- _Task goal_: What you return must match the records word for word, except that images are dropped.

[Dataset entries]
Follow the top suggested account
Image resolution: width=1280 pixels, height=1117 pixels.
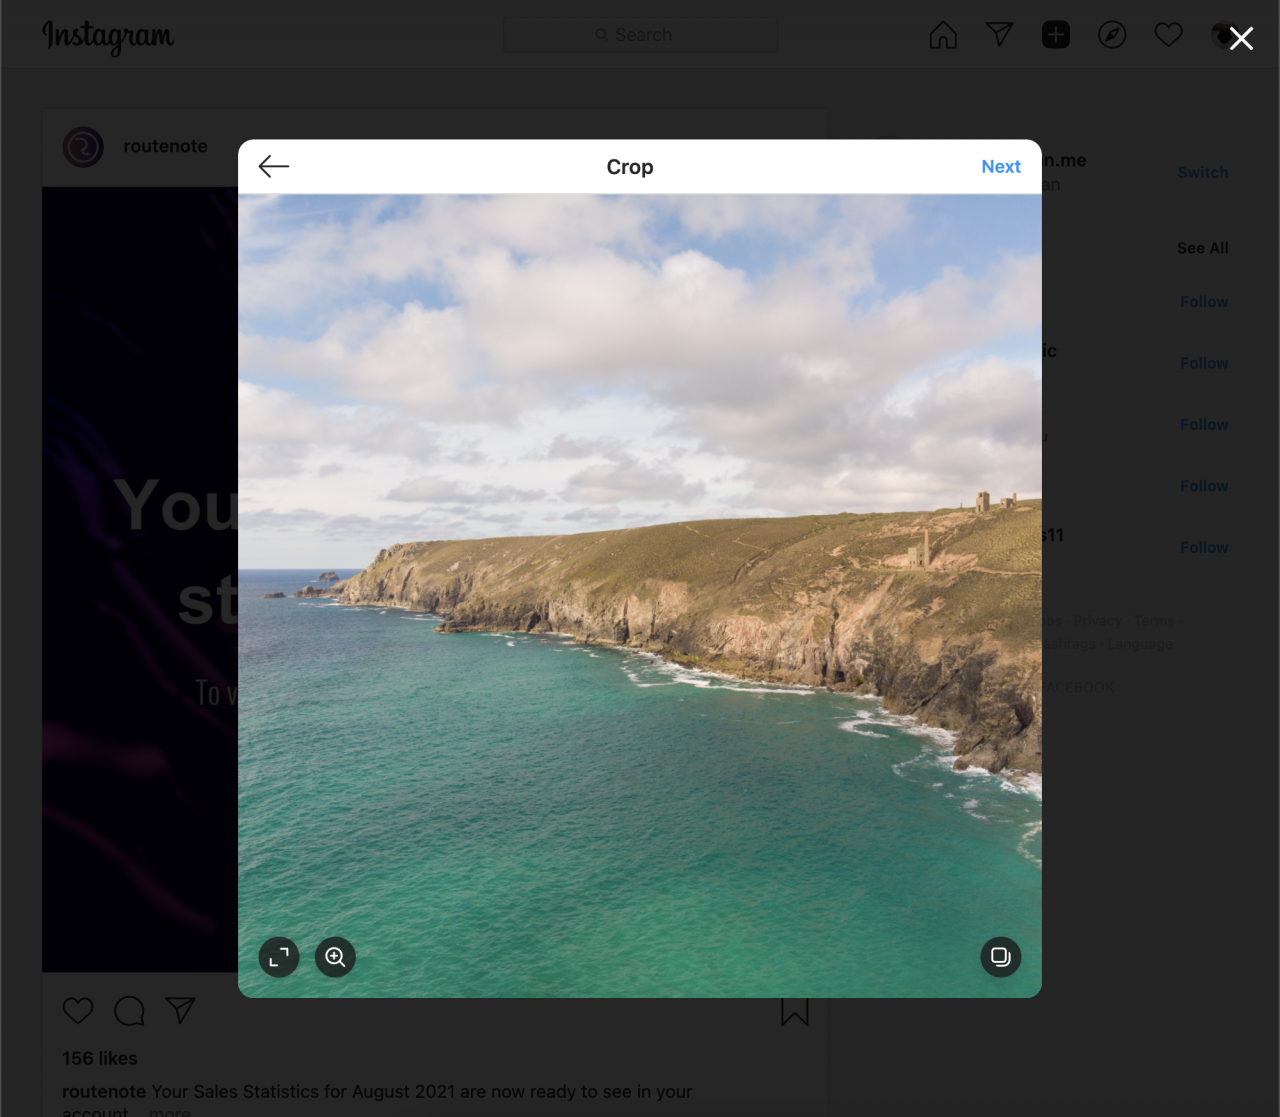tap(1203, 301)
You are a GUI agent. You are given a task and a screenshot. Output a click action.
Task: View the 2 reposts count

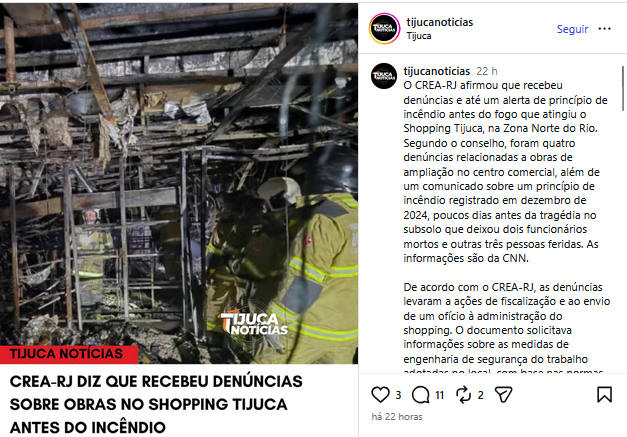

- _Exercise result_:
Follow the top suggested account
Image resolution: width=1280 pixels, height=1117 pixels.
tap(1203, 301)
You are a GUI agent. You are given a task and a screenshot. Output a click action.
Task: View the 2 reposts count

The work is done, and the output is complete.